Please take the lines from the one holding "Start the last appointment in the list" through the one holding "The height and width of the screenshot is (451, 758)." in the data below and copy them exactly.

Data to examine:
---

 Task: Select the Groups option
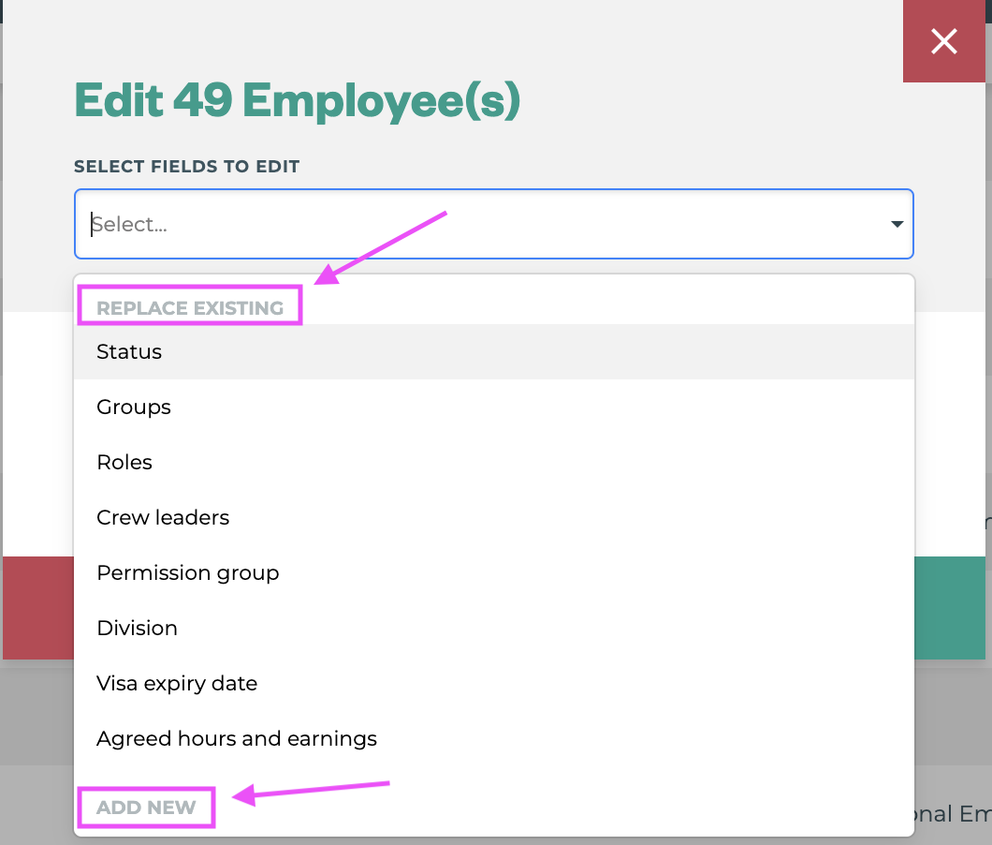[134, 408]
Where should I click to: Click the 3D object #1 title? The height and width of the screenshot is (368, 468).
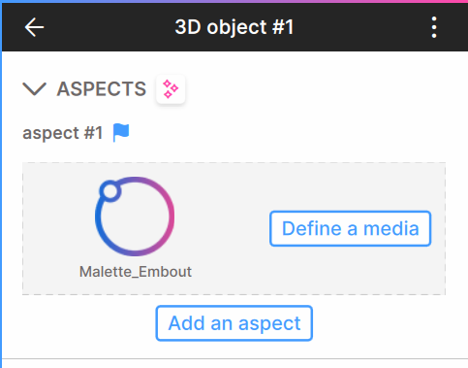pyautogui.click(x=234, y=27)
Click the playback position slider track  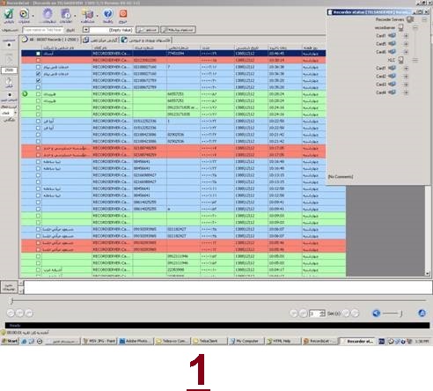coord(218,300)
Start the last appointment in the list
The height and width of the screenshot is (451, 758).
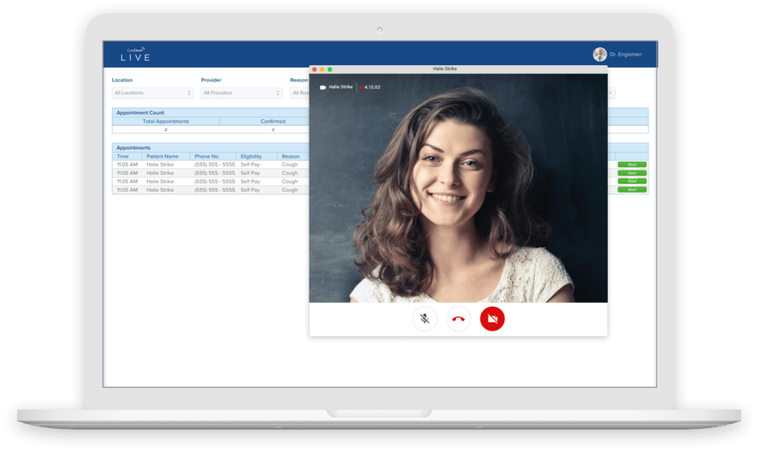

---

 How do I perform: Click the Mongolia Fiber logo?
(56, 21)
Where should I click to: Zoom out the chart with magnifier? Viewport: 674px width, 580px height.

---

Response for this exercise:
Start the last appointment in the list
The height and width of the screenshot is (451, 758).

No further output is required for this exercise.